- DIRECTIONS
Pull every line holding the word "agent" from the data below and copy it.

--- MATERIAL FOR THIS TASK Enclosed Below ---

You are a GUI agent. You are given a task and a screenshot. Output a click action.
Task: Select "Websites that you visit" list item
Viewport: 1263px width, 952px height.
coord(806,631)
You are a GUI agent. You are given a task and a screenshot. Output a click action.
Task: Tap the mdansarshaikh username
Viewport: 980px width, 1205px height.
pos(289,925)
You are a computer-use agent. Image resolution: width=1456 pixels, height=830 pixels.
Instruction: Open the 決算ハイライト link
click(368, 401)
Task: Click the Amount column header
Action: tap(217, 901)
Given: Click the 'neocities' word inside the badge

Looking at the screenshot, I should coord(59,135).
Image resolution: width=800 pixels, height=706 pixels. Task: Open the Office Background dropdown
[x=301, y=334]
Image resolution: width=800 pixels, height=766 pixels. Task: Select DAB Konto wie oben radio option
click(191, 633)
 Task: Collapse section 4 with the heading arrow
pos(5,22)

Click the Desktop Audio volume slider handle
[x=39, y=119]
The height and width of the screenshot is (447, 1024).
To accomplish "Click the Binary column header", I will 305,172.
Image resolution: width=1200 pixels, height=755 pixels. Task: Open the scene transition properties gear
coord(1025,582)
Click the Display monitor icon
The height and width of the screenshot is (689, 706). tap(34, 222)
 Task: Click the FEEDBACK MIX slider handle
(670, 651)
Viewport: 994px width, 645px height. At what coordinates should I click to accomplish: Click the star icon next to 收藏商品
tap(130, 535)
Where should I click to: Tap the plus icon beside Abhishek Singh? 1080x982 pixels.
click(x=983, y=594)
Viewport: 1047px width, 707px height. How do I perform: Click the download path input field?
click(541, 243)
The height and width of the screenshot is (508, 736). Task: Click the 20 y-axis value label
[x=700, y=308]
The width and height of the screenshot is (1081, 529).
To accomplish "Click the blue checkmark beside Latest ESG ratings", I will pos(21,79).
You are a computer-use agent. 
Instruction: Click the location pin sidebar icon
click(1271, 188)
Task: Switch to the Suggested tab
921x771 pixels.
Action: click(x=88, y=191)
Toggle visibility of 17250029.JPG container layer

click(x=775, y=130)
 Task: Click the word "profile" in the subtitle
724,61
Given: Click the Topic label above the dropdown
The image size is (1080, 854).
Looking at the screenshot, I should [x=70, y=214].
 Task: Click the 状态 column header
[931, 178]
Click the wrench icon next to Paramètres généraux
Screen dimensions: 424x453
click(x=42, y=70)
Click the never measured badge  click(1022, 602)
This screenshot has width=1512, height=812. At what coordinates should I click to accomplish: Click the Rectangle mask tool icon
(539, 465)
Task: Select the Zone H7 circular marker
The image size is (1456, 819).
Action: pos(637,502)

--- End of Enclosed MATERIAL FOR THIS TASK ---

- EXPECTED ANSWER
You are a GUI agent. You are given a task and a screenshot. Output a click action.
You are a GUI agent. You are given a task and a screenshot. Output a click action.
You are a computer-use agent. Image resolution: width=1456 pixels, height=830 pixels.
You are a computer-use agent. 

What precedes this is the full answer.